僕は常に、威厳を持ってチャーリーというキャラクターに挑んだつもりだ。そんなふうに僕は、この役に外見から入っていったんだ。
「彼は僕をこの役に選んでくれるだろうか?」
―アロノフスキーとのお仕事はいかがでしたか?
最初に思ったのは、「彼は僕をこの役に選んでくれるだろうか?」ということだったね。世界級の名監督だから、最初は緊張したよ。
でも、彼が優しいジェントルマンだとわかって緊張は解けた。頭が良く、人の意見に耳を傾けようとする。良いアイデアが出てきたら、それが誰から出たものであれ、採用する。
そして、なんでも見えるんだ。映画監督にならなかったら野球の審判になっていただろうと、自分でも言っていたよ。
撮影の前に、彼は3週間のリハーサルを組んだ。今では、めったにないことだ。そんなお金のかかることは、普通、許してもらえない。
リハーサル中、ダーレンは僕らを「劇団」と呼んだ。
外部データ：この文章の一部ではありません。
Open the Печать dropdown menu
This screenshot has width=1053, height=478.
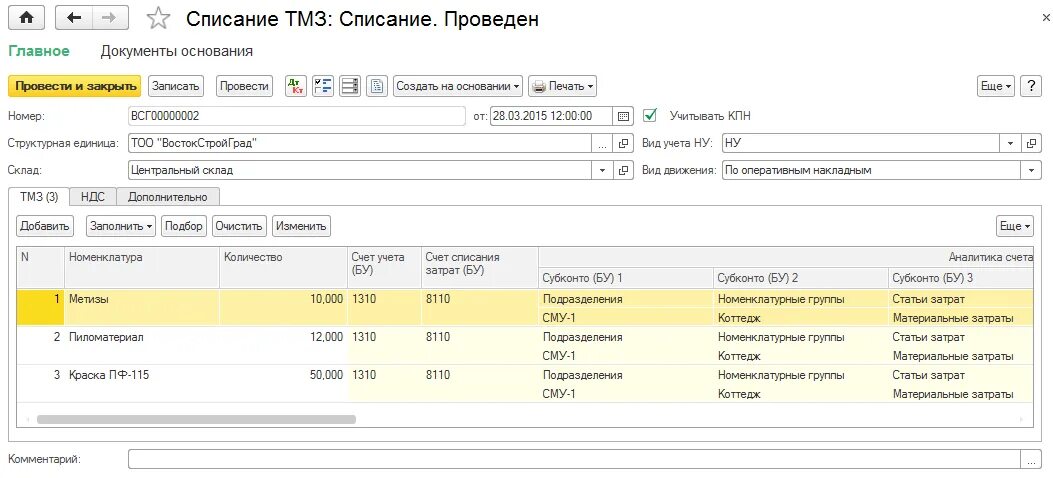click(563, 86)
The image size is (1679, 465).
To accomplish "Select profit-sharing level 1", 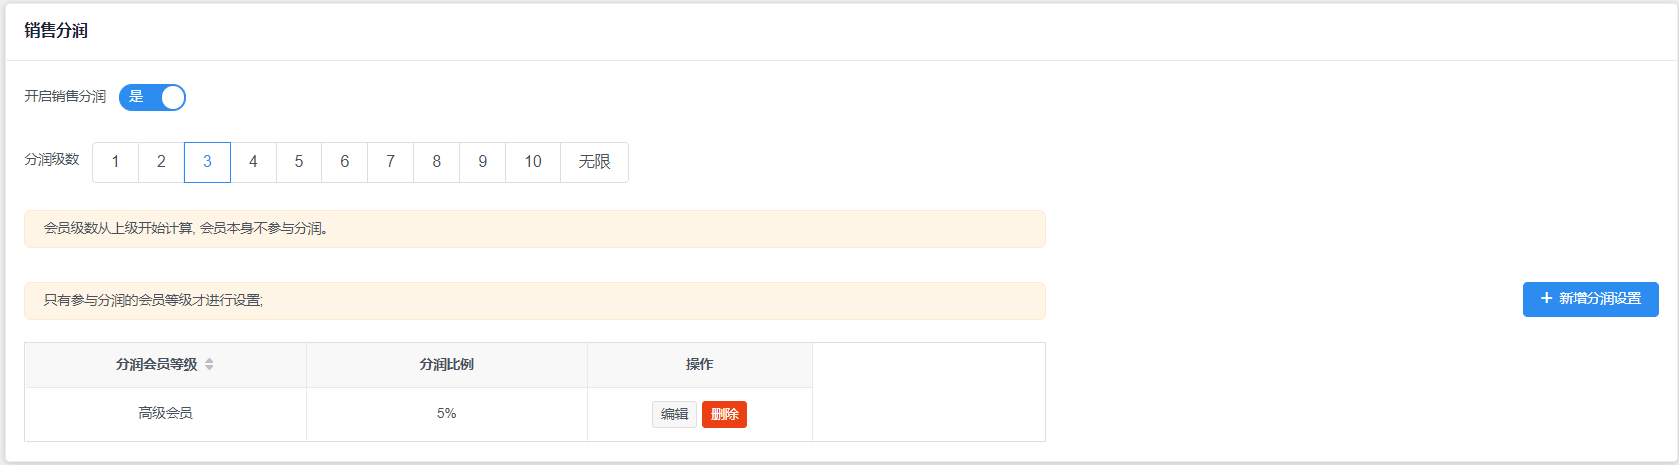I will pos(115,162).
実際、まさにそういう感じだったよ。
今作の舞台となるのは、チャーリーが住む寝室2つのアパートだ。リハーサル場所の床にはテープが貼られていて、「玄関」とされたところからしか入ってはいけなかった。試すべきことはすべてそこで試したから、撮影が始まったらそれをやればよかったのさ。
乗り越えてきた辛い経験と役柄へのリンク
―チャーリーの辛い心情に入っていく上で、個人的な経験が役に立ったことは?
それは難しい質問だね。僕自身は3人の息子の父親でチャーリーにはひとり娘がいる。僕の私生活と繋がる点があるとすれば、辛かったことではなく、自分が一番愛するのは誰かという部分だろう。
それに、娘を演じるセイディー・シンクがとても感情的な演技をしてくれたおかげで、いつだって僕はすぐその瞬間に入っていけた。